More recent investors may be reviewing their exposure to certain companies in the sector in anticipation of an expected shift in valuations. 

“I would say that there are some adjustments in valuations in the private market but it’s not in the same proportion [as the public market],” says Jérôme Chevalier, partner and co-founder of Quadrille Capital. 

“And I think that it’s a bit early to tell. Our view is that when we look at the public stocks, there are obviously huge corrections in many segments. And the way we look at things is that we think that the probably excess evaluations that happened in the last two years have been corrected.” 

The more experienced technology-focused private equity firms don’t appear to be pulling back for now, although M&A negotiations are becoming more protracted in some cases. 

“We’re seeing the funds who’ve got the experience and investing in these things have faith in longer term trends,” says a source close to several large private equity funds. “Some of this is just a speed bump, valuations got a little bit out of whack. But if you believe that, fundamentally, things like the convergence of AI, machine learning, and automation, make it very ripe to automate some basic processes then that train is going to continue.” 

In 2022, this train has very much arrived at software and cybersecurity (see interview with Thoma Bravo in this Report). 

In April, weeks after the tech stock crash, three private equity deals in the cybersecurity space announced were worth a combined value of almost $17 billion: Thoma Bravo agreed to take SailPoint Technologies private for approx $6.9 billion; Kaseya said it was paying $6.1 billion for Datto; and KKR agreed to a $3.8 billion deal for Barracuda Networks. 

By May, acquisitions of North American-based cybersecurity firms touched $30 billion and, according to Pitchbook, US PE firms will close at least 400 middle-market software deals in 2022. 

Despite the grim outlook in the public markets for some technology companies, private equity fund managers are also expected to drill down further into the tech sector with a view to attracting the best dealmakers and the best deals. 

“Within software there are as many sub-segments as there are in medicine,” says Chevalier. “It’s a really wide space that it is expected to continue to grow to be robust.” 

And, rather than increasing their exposure to technology as a sector, others will continue to focus on how technology can be used to create value in other sectors or assets. 

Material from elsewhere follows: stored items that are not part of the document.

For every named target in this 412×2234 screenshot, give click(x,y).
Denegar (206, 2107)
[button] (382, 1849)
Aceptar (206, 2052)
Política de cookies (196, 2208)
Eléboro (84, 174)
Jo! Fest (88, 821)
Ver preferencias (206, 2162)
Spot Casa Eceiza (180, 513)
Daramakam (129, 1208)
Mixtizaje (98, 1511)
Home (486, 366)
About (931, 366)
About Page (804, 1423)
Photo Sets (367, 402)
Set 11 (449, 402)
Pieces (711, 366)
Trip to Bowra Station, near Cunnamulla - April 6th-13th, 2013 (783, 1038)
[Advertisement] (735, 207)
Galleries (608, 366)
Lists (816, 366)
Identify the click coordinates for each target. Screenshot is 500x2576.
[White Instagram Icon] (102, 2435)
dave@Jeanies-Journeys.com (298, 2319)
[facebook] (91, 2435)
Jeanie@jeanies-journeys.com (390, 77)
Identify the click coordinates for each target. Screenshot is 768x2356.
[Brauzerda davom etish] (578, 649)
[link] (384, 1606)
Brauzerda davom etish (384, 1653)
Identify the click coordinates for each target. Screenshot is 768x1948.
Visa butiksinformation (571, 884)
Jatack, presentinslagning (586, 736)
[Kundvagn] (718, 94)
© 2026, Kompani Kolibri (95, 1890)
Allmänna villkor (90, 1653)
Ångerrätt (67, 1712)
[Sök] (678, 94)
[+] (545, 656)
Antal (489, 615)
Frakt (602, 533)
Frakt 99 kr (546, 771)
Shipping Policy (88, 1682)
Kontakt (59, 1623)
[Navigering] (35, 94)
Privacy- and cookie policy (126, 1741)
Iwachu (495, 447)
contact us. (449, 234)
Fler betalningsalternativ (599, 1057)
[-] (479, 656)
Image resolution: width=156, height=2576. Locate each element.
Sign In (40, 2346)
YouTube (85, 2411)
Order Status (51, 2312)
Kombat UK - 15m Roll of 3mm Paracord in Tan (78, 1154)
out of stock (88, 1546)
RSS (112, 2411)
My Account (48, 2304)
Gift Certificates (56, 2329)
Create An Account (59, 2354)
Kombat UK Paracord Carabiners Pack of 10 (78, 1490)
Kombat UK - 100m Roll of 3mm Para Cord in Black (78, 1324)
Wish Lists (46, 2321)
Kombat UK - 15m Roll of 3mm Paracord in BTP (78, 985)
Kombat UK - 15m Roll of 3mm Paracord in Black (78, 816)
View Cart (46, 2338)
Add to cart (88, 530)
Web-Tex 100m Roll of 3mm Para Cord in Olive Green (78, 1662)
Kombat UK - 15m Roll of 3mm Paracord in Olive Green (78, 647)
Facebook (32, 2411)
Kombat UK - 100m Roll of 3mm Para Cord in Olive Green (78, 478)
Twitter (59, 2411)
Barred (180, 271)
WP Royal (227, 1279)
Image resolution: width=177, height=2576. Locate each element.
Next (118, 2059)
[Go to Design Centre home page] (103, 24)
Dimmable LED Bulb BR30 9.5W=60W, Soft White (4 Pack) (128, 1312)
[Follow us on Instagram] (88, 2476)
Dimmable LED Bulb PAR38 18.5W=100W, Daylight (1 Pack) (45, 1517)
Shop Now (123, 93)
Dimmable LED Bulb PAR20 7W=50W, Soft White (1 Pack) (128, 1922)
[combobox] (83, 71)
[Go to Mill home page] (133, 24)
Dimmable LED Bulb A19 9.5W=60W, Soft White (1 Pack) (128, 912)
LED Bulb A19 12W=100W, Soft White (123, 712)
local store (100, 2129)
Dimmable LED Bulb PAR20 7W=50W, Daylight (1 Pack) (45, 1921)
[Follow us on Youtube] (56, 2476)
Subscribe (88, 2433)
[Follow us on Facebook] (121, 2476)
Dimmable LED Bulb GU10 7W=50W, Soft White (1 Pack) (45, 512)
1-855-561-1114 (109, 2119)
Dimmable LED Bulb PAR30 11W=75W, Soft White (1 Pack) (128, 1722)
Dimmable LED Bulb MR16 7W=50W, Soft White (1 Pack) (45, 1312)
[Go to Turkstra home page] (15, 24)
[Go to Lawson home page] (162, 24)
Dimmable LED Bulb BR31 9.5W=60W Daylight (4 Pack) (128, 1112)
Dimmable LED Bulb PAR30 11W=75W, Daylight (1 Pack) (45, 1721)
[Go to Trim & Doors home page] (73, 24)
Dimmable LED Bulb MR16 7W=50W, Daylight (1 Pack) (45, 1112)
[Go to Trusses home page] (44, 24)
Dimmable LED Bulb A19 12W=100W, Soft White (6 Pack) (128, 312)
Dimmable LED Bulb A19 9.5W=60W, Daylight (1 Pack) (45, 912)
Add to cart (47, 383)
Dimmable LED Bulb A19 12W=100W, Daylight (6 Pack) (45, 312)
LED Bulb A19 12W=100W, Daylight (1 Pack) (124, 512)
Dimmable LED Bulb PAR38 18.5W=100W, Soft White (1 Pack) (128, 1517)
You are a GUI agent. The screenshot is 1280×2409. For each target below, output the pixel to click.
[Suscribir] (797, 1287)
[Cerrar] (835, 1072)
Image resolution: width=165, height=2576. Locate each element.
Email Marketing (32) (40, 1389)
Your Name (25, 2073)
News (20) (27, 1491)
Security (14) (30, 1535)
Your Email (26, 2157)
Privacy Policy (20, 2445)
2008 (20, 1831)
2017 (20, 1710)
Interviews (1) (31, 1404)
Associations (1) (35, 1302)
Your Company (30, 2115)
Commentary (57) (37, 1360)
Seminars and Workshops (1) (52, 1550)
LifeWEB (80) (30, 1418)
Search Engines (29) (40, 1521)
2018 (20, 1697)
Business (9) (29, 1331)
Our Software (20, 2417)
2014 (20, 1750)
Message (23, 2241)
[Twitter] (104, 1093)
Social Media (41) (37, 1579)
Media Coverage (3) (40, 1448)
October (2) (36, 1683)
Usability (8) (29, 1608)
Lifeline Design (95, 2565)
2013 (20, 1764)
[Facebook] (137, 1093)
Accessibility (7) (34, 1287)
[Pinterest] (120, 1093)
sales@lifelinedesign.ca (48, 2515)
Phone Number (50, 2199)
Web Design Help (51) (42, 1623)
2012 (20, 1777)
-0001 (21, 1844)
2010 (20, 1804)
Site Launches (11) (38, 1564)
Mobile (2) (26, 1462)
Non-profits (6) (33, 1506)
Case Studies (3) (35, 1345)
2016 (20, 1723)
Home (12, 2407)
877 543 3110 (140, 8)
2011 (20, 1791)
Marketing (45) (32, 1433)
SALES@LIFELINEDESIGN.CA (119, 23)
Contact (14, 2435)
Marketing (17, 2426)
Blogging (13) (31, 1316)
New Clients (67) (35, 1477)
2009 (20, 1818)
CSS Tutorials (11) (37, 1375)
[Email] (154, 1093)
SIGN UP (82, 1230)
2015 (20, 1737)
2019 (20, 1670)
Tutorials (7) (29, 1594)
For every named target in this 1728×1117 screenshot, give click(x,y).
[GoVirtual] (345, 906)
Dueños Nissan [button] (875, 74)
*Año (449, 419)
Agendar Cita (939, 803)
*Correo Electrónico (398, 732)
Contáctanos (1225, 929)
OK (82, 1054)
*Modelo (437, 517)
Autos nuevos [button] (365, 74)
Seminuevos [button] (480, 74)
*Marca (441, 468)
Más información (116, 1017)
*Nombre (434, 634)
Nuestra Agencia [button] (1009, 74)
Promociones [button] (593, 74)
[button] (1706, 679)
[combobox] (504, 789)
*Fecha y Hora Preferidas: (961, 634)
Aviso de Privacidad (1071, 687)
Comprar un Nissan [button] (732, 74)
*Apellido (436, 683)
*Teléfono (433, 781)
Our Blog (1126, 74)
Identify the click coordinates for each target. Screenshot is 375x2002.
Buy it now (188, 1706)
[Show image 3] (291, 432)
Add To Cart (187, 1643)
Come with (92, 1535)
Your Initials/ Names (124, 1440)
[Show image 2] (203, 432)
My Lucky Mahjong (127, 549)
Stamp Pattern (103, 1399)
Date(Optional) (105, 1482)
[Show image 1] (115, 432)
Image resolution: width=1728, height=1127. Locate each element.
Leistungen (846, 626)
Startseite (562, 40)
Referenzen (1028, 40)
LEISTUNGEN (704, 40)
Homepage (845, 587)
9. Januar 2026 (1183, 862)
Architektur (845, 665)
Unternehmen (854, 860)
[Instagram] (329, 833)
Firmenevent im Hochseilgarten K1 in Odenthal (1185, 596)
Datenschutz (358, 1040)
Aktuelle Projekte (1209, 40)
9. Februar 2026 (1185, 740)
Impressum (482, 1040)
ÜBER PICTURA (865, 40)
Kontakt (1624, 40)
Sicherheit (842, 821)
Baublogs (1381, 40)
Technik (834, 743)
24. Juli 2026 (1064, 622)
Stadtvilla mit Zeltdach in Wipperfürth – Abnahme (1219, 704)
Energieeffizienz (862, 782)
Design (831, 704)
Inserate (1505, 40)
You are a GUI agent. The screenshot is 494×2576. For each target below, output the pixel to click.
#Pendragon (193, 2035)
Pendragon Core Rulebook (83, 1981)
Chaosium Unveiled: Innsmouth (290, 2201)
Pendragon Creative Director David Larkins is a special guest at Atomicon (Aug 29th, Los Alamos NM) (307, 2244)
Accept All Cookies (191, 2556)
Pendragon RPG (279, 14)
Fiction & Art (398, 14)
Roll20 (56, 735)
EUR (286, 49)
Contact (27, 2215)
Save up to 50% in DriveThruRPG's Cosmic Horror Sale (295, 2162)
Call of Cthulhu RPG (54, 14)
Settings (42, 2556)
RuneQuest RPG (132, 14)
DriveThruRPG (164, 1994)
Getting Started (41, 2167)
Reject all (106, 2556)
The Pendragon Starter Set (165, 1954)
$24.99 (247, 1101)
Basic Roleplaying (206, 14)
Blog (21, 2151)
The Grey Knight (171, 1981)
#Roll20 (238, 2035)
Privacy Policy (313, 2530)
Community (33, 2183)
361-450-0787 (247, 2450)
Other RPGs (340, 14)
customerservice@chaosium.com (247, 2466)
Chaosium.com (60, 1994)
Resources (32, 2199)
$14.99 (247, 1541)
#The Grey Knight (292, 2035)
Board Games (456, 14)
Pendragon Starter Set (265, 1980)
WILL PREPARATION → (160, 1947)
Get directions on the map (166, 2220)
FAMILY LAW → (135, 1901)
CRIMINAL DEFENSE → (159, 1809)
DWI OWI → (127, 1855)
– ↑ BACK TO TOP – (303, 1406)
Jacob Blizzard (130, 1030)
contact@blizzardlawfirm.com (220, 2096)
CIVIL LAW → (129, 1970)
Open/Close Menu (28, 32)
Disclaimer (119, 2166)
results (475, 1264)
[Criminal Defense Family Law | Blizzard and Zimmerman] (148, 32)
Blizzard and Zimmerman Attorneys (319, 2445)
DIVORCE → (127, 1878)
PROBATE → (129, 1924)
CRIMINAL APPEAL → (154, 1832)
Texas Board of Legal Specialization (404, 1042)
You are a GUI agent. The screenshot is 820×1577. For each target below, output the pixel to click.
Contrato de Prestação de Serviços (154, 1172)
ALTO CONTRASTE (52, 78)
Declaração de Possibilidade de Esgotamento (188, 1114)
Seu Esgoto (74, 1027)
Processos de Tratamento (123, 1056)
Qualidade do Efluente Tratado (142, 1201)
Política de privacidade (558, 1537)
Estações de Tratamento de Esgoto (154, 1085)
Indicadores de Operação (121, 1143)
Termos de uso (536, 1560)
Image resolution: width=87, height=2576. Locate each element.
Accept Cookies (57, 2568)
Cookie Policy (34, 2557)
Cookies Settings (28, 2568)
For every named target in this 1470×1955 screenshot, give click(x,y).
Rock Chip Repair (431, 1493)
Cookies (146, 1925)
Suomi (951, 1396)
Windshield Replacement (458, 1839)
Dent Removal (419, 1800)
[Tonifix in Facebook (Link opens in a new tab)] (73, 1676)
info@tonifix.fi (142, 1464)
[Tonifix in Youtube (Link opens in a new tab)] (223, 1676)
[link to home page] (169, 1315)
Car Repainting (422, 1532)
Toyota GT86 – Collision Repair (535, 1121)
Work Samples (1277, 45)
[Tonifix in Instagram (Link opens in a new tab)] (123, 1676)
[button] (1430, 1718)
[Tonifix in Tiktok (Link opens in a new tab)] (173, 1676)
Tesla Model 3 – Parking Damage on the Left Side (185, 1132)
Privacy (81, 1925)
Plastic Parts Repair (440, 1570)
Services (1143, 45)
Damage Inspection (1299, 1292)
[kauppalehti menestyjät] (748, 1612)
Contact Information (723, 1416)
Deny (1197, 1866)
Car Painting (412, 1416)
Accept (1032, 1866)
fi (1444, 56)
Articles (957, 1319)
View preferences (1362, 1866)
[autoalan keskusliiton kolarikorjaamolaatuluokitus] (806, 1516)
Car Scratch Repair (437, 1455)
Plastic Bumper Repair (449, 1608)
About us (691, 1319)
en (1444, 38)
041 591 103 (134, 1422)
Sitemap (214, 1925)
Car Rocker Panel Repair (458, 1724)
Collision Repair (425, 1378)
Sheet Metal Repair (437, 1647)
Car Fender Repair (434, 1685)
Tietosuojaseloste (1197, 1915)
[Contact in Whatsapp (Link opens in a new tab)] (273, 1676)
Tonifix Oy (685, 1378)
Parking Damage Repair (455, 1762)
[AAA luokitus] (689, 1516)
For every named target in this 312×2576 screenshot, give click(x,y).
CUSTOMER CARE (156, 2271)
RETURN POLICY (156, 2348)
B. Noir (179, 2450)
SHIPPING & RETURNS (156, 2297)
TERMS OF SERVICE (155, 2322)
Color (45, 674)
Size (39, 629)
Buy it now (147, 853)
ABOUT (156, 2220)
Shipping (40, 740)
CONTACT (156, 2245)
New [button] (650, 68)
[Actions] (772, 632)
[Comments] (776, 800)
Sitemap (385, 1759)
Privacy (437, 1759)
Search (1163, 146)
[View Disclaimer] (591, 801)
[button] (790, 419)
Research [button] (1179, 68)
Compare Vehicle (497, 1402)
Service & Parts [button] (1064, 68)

Last year Bilge Ogut, partner and head private equity technology at Partners Group explained: “We don’t look at technology to identify the next ‘cool thing’. For instance, although blockchain, digital currencies, artificial intelligence and machine learning are fantastic developments, and we have to keep up to speed with them, our focus is more on how these technologies can be applied to solve real-life problems at scale, with broad adoption and long-term use cases… The space is constantly evolving so you need to be a quick learner and bring together many moving parts.” 

In the meantime, cashflow and balance sheets are being looked at more closely by established fund managers in the tech space. 

“How well financed a company has always been 50 per cent of our investment decision,” says Chevalier, “the rest being obviously, ‘Does the technology work? Is there a market to sell it? And does the management want to really to build a big company?’ We pay a lot of attention to the financial side. And I think that this is important today to make sure that your companies are well financed.”